REQUIRED TASK —
Collect every line of the records that contains the string "width", matching case exactly.

Entries for locating text and elements:
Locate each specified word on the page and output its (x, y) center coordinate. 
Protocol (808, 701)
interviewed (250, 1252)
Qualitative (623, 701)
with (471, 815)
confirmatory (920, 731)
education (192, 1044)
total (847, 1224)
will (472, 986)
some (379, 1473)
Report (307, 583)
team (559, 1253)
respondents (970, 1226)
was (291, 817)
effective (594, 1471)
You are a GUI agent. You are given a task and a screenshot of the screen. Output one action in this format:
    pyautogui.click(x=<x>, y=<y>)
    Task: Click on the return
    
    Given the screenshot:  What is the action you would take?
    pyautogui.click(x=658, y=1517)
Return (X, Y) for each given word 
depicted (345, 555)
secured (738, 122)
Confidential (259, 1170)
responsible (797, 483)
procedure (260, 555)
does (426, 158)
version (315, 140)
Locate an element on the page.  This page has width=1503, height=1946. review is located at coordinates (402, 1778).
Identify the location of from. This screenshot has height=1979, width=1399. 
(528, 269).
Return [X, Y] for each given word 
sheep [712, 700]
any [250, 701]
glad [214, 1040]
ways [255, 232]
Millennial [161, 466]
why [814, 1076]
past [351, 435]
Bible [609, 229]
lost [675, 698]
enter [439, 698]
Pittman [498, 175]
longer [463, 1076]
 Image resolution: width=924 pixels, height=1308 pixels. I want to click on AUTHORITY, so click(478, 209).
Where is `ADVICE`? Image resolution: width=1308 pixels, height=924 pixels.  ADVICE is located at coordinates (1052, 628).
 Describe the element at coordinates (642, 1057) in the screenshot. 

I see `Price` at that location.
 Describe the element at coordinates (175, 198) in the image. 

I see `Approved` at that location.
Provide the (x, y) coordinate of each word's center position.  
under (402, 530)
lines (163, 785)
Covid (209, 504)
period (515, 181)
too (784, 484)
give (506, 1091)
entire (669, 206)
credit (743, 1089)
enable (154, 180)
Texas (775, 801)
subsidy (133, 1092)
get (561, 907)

SOLUTION FOR THIS PROBLEM —
Locate an element on the page.  This page has width=1503, height=1946. review is located at coordinates (402, 1778).
Identify the location of from. This screenshot has height=1979, width=1399. 
 Image resolution: width=924 pixels, height=1308 pixels. I want to click on AUTHORITY, so click(478, 209).
Where is `ADVICE`? Image resolution: width=1308 pixels, height=924 pixels.  ADVICE is located at coordinates (1052, 628).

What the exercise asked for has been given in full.